Thompson v. Roy
793 F.3d 843
8th Cir.2015Background
- In 2009 a jury convicted Stafon Thompson of multiple murders committed when he was 17; Minnesota law mandated two consecutive life-without-parole sentences.
- Thompson’s convictions and sentences were affirmed on direct appeal by the Minnesota Supreme Court.
- In 2012 the U.S. Supreme Court decided Miller v. Alabama, holding that mandatory life without parole for juveniles violates the Eighth Amendment and requires individualized sentencing.
- Thompson filed a 28 U.S.C. § 2254 petition arguing Miller renders his mandatory life sentences unconstitutional and seeks collateral relief.
- A magistrate judge and the district court dismissed the § 2254 petition, concluding Miller does not apply retroactively; Thompson appealed to the Eighth Circuit.
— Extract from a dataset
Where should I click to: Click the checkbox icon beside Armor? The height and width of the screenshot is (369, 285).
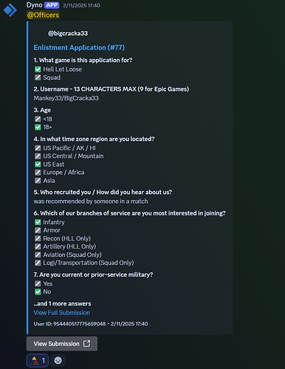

- The Eighth Circuit affirmed, relying principally on its recent precedential decision in Martin v. Symmes, and rejected arguments that Miller announced a substantive or watershed rule or should be applied retroactively for fairness.
Issues
| Issue | Plaintiff's Argument | Defendant's Argument | Held |
|---|---|---|---|
| Whether Miller v. Alabama applies retroactively on collateral review to cases on § 2254 petitions | Miller announced a substantive rule (or at least a watershed procedural rule) that should apply retroactively to vacate mandatory juvenile LWOP sentences | Miller announced a new procedural rule that is not substantive or watershed and therefore is not retroactive under Teague | Miller is not retroactive on collateral review; § 2254 relief denied (affirmed) |
| Whether Miller is substantive because it makes age an element of the offense (invoking Alleyne) | Miller effectively makes age an element and thus creates a substantive rule that alters punishment exposure | Alleyne post-dates Miller; Alleyne’s retroactivity would itself be required and was not argued or decided here | Rejected; cannot bootstrap Alleyne onto Miller to transform Miller into a substantive retroactive rule |
| Whether related Eighth Amendment juveniles cases (Roper, Graham, Atkins) require Miller’s retroactivity | Courts have applied Roper/Graham/Atkins retroactively, so Miller should be treated similarly | Miller differs: it changes sentencing procedure (decision-making authority), not a categorical bar on punishment | Rejected; Miller is distinguishable from categorical rules like Atkins and is procedural |
| Whether Jackson v. Hobbs (consolidated with Miller) indicates Miller’s retroactivity for other collateral cases | The Supreme Court’s grant and remand in Jackson implies evenhanded justice requires retroactivity to similarly situated defendants | Jackson’s remand did not decide retroactivity; the State did not press non-retroactivity in Jackson, so the Court didn’t address it | Rejected; Jackson’s remand does not establish Miller’s retroactivity to other collateral cases |
Key Cases Cited
- Miller v. Alabama, 567 U.S. 460 (2012) (mandatory life without parole for juveniles violates Eighth Amendment; requires individualized sentencing)
- Martin v. Symmes, 782 F.3d 939 (8th Cir. 2015) (Miller is not retroactive on collateral review)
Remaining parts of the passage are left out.